+++ Data for this exercise +++

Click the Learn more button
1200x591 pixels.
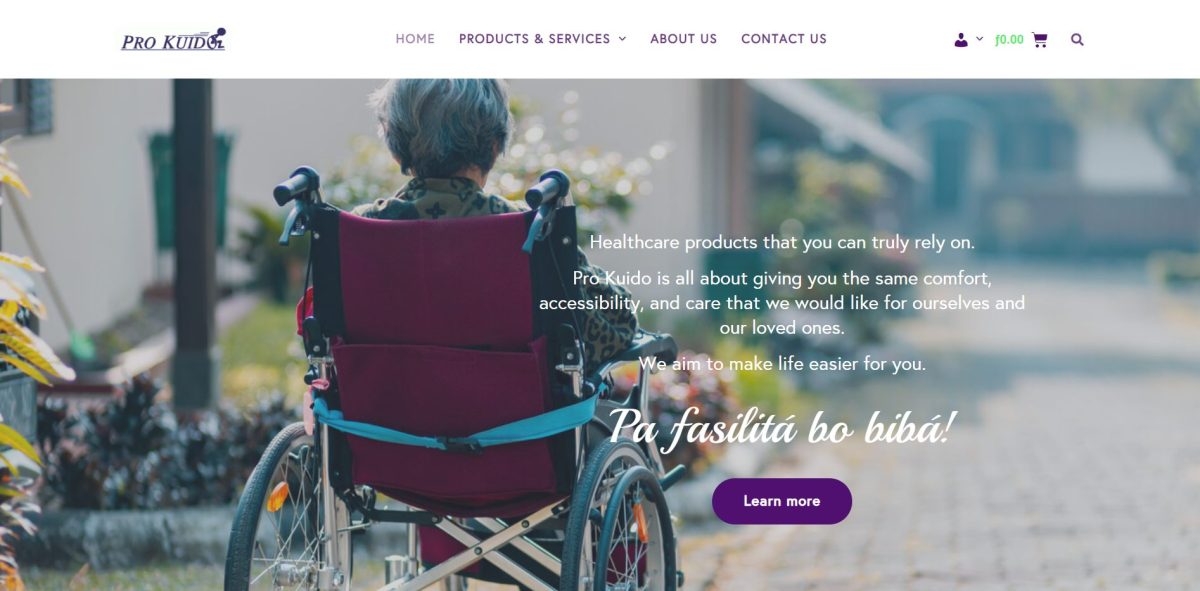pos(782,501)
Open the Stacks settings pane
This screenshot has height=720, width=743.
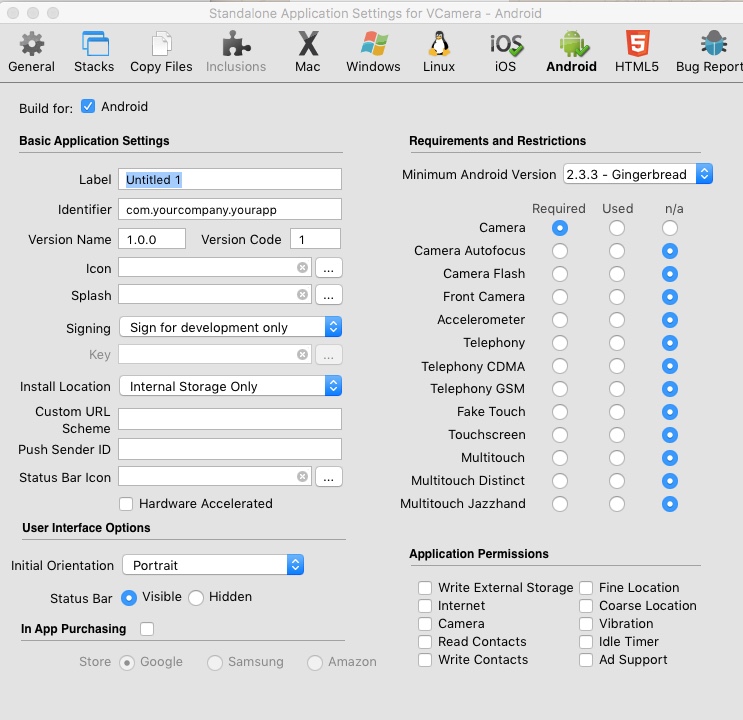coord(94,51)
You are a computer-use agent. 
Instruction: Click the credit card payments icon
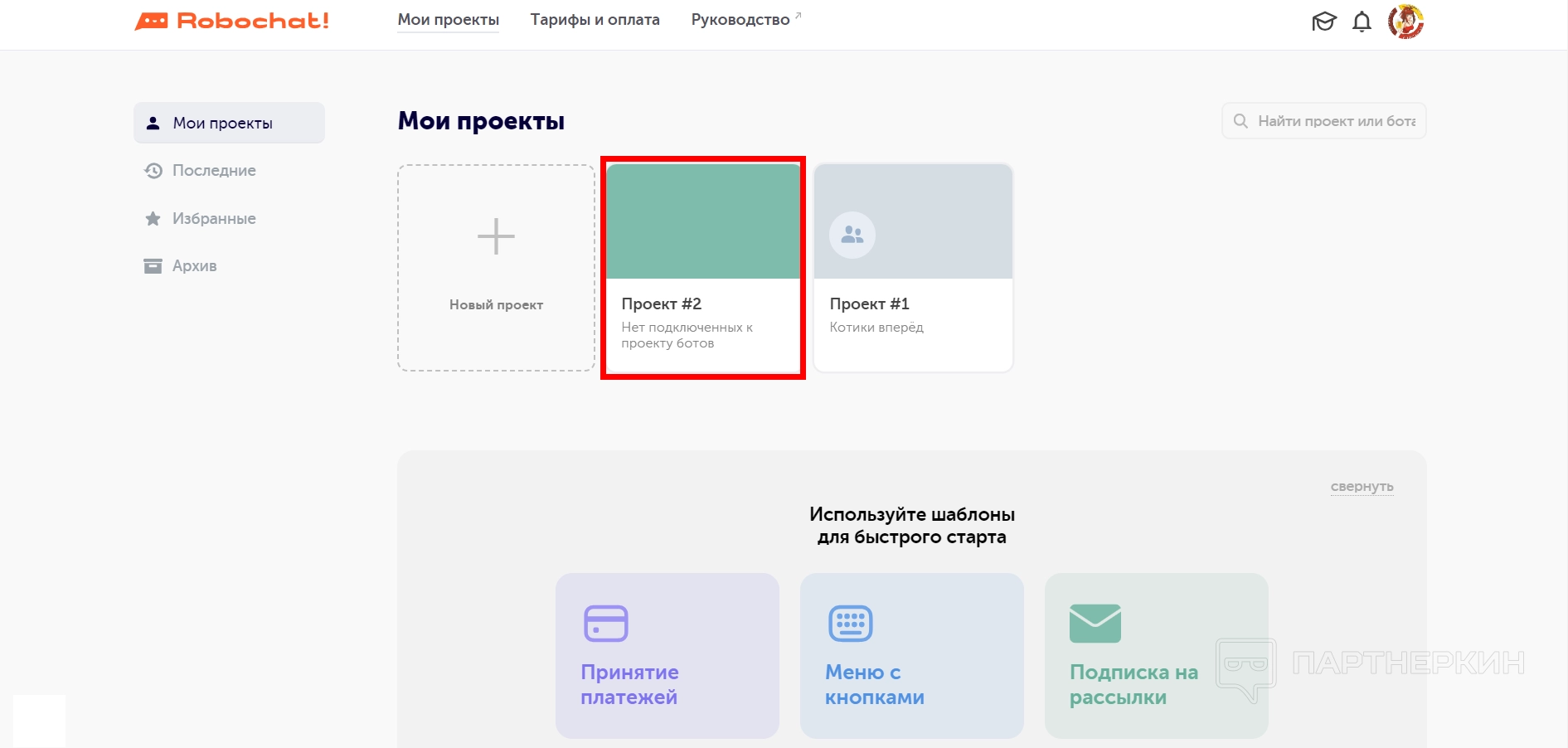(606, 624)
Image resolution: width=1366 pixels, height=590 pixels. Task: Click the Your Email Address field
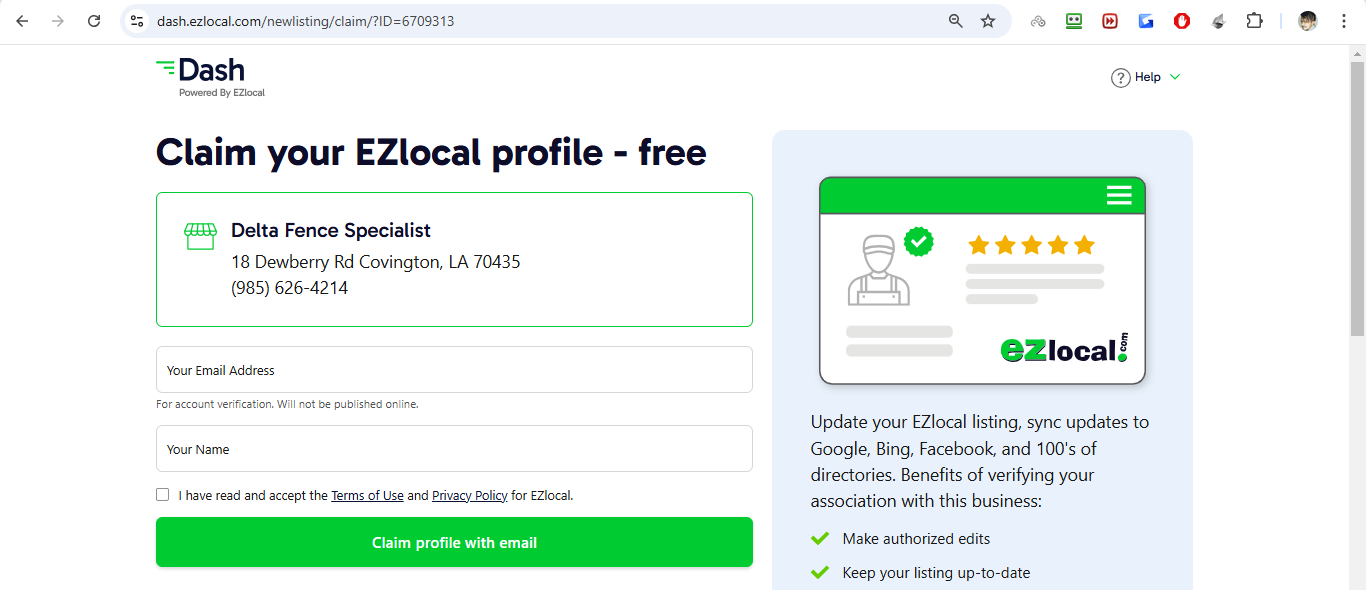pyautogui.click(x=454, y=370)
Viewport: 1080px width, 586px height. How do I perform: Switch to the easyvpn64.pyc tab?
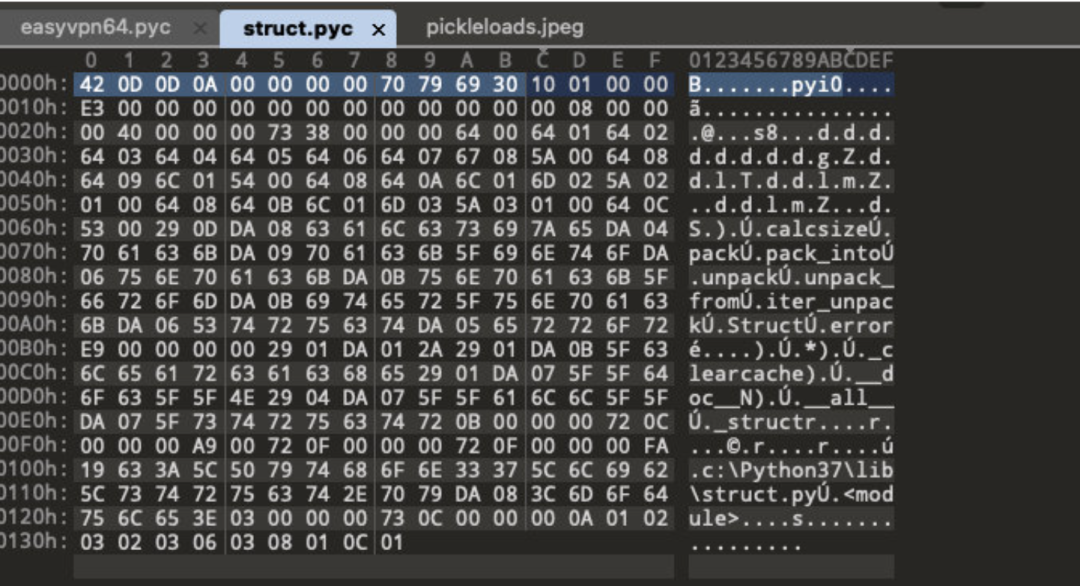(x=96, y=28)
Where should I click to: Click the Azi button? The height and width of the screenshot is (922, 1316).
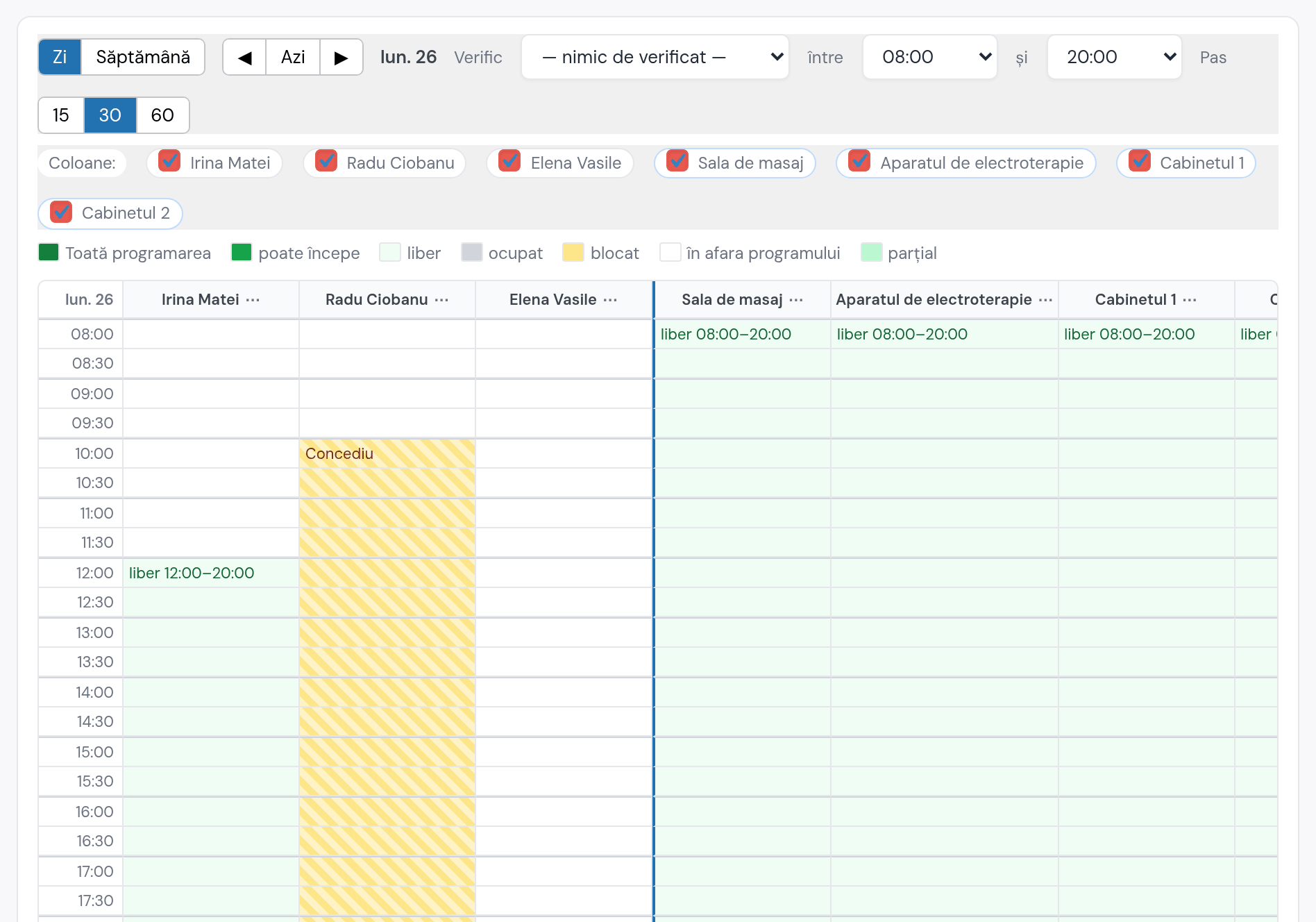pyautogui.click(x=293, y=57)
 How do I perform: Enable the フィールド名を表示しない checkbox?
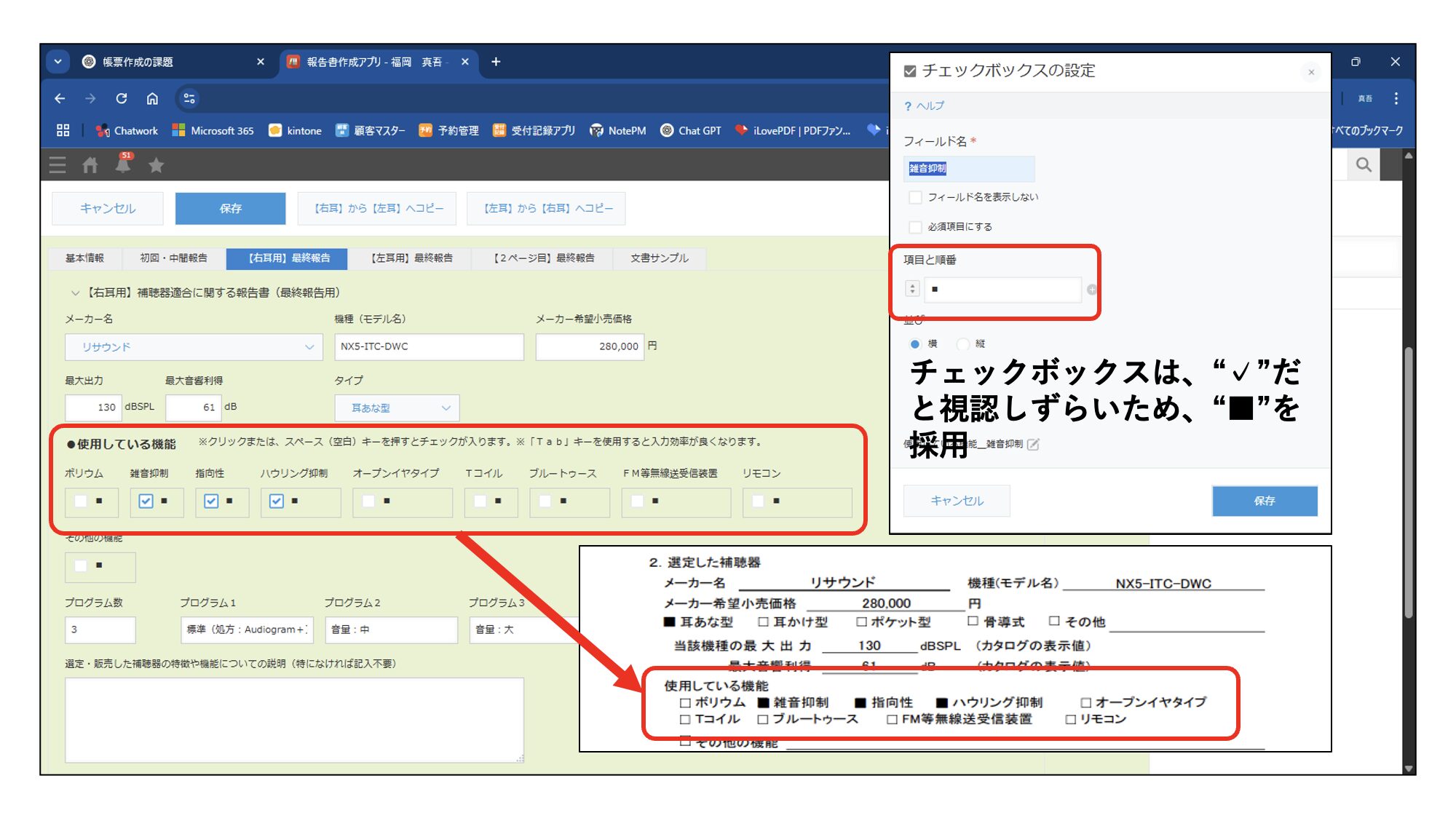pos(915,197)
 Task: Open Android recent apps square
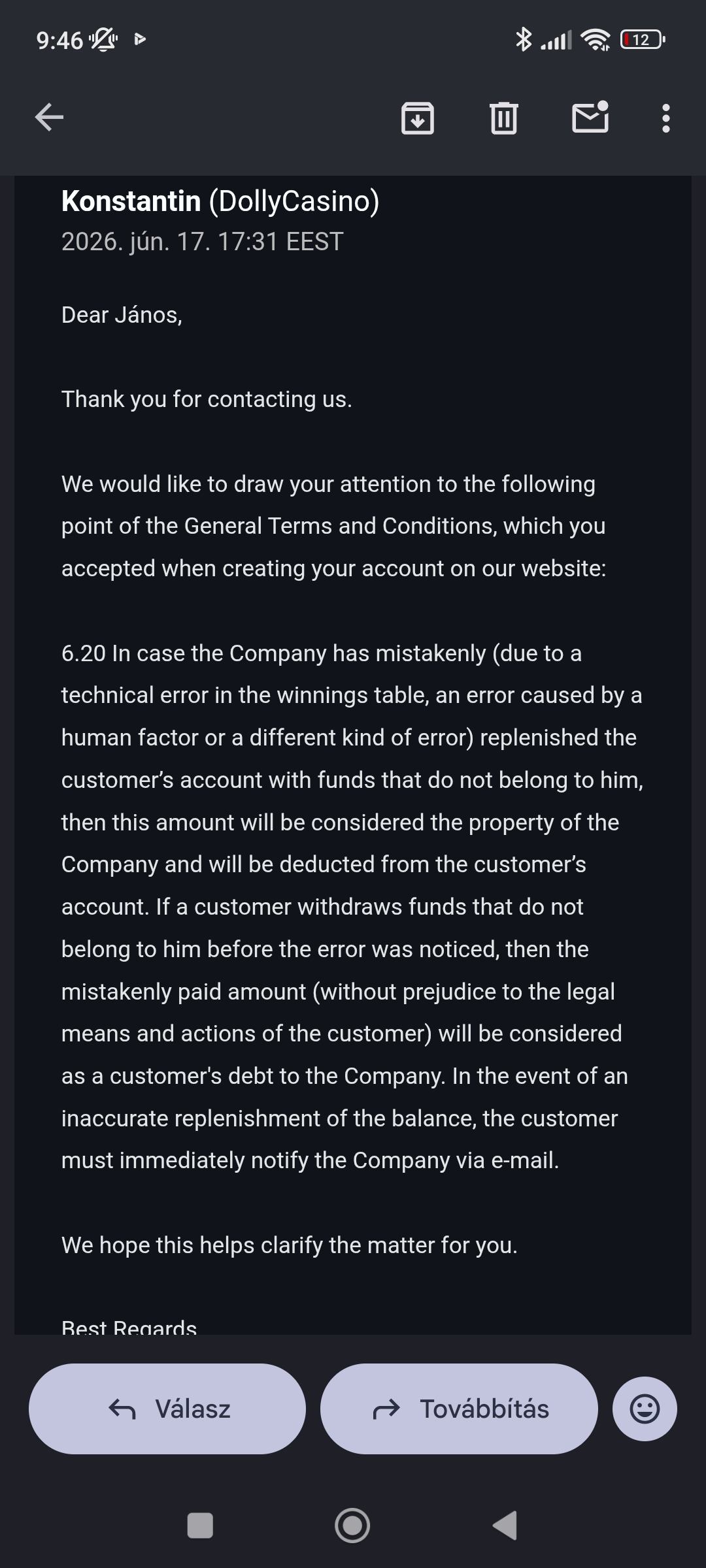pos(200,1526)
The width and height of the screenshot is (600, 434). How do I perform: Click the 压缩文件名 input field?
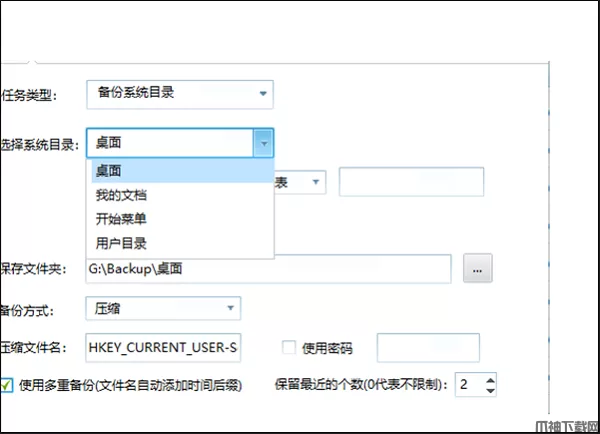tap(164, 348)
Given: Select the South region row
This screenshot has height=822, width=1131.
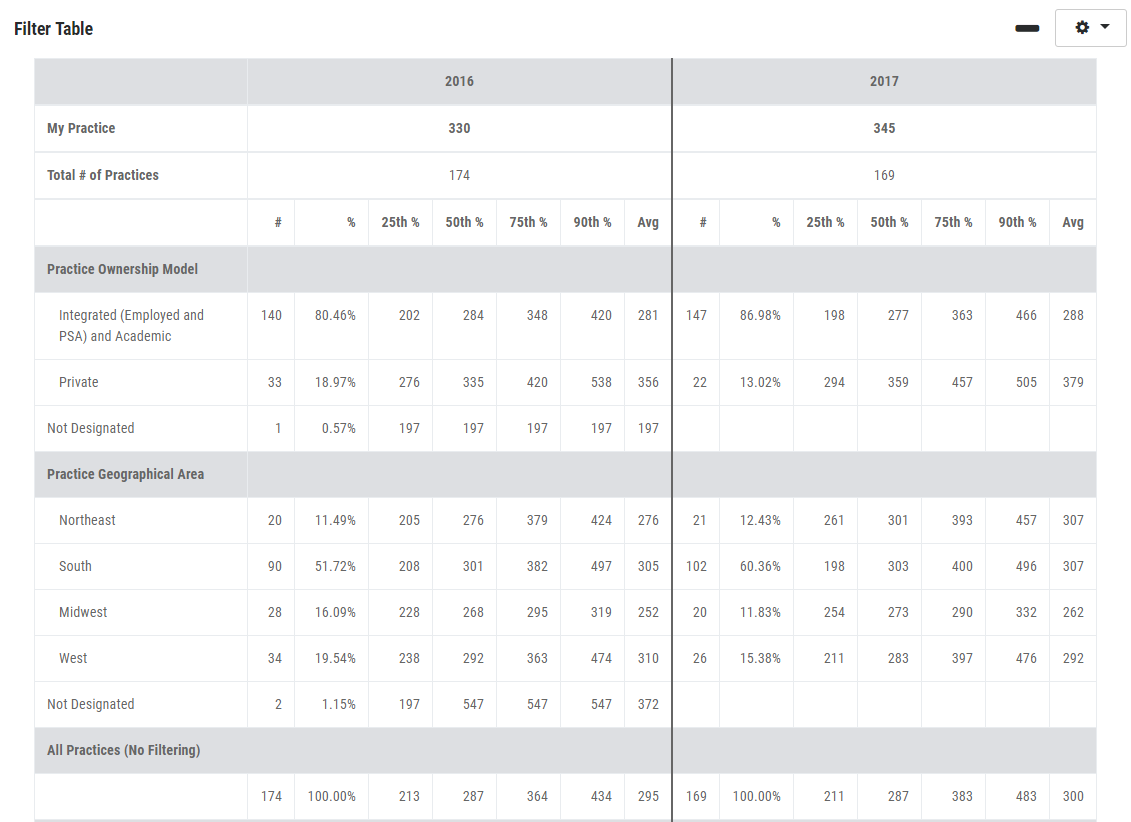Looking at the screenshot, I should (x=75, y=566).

+++

Print again, word for word, every line from the line with "The width and" to the final line of the records, inclusive; skip the pictures.

Your response.
The width and height of the screenshot is (600, 434). How do I perform: Click the 压缩文件名 input field?
tap(164, 348)
Given: Select the South region row
This screenshot has height=822, width=1131.
Looking at the screenshot, I should (x=75, y=566).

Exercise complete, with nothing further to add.